### [Consegna]
Riscriva in forma più breve il paragrafo del testo fornito che inizia con «Poesia pensosa, problematica», mantenendone i fatti principali.

Presentato il 28 settembre
presso la sede romana della "Dante Alighieri"
"Dalla parte del
tempo" il nuovo testo poetico di Sonia Giovannetti
Franco Campegiani, collaboratore di Lèucade |
Poesia pensosa,
problematica, questa di
Sonia Giovannetti. Poesia anche lieve, fresca e zampillante,
che prende sulle proprie ali il lettore, ma sa tenerlo ancorato alla terra,
nella crudezza della realtà. Poesia dove la dualità è di casa. Ossimorica potremmo anche dire, usando un termine
inflazionato che tuttavia rende l'idea. Un realismo lirico che vuole stare, e
sta, dalla parte del tempo, con i piedi per terra, pertanto, ma con la criniera
al vento, perché la realtà è un misto di cielo e terra, di assolutezza e di
caducità.

### [Dati registrati]
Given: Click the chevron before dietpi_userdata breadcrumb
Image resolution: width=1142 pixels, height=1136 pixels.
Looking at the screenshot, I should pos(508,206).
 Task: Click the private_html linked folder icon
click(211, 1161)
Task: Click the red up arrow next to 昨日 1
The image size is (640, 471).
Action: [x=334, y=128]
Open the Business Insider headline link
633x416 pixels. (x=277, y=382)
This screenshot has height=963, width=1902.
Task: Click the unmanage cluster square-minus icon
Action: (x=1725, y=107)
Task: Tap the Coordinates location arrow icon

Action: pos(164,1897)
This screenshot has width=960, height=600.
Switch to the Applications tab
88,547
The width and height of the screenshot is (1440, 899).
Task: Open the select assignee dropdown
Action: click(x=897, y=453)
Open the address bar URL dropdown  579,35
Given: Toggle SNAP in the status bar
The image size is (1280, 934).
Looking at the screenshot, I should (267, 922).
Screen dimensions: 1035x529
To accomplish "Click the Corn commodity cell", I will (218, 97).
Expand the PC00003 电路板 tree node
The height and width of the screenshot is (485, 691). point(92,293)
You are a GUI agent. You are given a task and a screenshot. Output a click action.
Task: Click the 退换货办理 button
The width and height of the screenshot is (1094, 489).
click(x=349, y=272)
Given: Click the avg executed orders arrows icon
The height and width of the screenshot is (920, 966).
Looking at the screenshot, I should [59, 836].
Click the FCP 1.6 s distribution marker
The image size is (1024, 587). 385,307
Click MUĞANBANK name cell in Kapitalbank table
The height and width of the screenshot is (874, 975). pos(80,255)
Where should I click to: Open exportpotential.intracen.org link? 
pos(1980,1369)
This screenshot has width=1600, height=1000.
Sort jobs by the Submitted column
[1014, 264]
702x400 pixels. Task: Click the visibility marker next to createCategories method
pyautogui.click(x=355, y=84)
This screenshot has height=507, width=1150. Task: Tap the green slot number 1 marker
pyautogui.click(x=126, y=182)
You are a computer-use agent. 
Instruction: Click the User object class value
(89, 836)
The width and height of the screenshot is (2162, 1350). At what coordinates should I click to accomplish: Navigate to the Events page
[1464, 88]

### [Risultato]
La poesia di Sonia Giovannetti è pensosa e problematica, ma anche lieve e fresca: solleva il lettore senza staccarlo dalla cruda realtà. Vi domina la dualità, tanto da poterla dire ossimorica. È un realismo lirico che sta dalla parte del tempo, con i piedi per terra e la criniera al vento, perché la realtà unisce cielo e terra, assolutezza e caducità.